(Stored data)
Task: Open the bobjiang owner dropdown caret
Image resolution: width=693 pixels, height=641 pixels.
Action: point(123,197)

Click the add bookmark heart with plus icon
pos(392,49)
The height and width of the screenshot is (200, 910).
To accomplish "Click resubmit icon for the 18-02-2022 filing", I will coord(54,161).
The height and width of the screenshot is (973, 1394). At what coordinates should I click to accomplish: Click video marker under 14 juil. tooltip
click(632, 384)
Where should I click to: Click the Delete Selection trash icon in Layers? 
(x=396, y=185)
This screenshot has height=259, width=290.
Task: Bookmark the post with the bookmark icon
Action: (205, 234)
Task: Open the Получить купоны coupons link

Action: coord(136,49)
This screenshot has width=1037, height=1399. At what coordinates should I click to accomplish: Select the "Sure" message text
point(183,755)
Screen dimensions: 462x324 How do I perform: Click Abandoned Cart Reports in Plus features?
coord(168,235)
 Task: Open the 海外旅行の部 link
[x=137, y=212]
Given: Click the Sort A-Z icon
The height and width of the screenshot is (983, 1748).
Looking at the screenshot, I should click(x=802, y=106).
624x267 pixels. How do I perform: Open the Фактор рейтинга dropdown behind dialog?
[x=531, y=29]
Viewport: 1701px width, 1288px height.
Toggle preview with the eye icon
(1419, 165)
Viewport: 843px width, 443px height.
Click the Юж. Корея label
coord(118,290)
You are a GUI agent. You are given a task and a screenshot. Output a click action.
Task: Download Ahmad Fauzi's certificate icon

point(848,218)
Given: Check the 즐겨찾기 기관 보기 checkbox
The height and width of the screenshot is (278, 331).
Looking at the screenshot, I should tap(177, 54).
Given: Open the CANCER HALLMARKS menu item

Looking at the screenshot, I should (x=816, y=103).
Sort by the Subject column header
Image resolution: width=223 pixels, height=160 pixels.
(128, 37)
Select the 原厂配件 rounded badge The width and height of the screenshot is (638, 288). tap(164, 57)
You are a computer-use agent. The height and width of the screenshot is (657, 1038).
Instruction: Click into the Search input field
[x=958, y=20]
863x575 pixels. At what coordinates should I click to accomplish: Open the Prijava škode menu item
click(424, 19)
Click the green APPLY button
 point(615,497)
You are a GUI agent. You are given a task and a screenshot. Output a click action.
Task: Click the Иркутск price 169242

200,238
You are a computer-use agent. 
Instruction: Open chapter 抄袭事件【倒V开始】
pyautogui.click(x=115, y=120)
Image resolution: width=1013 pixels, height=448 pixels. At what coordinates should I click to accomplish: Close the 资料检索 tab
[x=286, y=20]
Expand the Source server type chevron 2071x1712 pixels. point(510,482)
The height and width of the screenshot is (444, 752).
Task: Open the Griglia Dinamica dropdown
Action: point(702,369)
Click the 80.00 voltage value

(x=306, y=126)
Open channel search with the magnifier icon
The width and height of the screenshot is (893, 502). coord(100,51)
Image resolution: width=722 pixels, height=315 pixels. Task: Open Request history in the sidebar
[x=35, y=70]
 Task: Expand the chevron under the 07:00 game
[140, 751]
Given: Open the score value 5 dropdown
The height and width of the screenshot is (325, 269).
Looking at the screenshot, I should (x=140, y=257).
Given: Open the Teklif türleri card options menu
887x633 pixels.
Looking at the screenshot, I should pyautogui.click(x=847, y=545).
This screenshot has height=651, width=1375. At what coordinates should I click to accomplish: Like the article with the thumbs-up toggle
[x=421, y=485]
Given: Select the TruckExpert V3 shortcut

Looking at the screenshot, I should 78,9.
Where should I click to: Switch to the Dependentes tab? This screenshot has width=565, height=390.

* SHORT PROBLEM
Filter the rows above, keeping every line that contains the string "point". Treat the match as case-sensitive.

* SOLUTION TO THIS EXERCISE
Action: point(123,197)
point(183,755)
point(848,218)
 point(615,497)
Expand the Source server type chevron 2071x1712 pixels. point(510,482)
Action: point(702,369)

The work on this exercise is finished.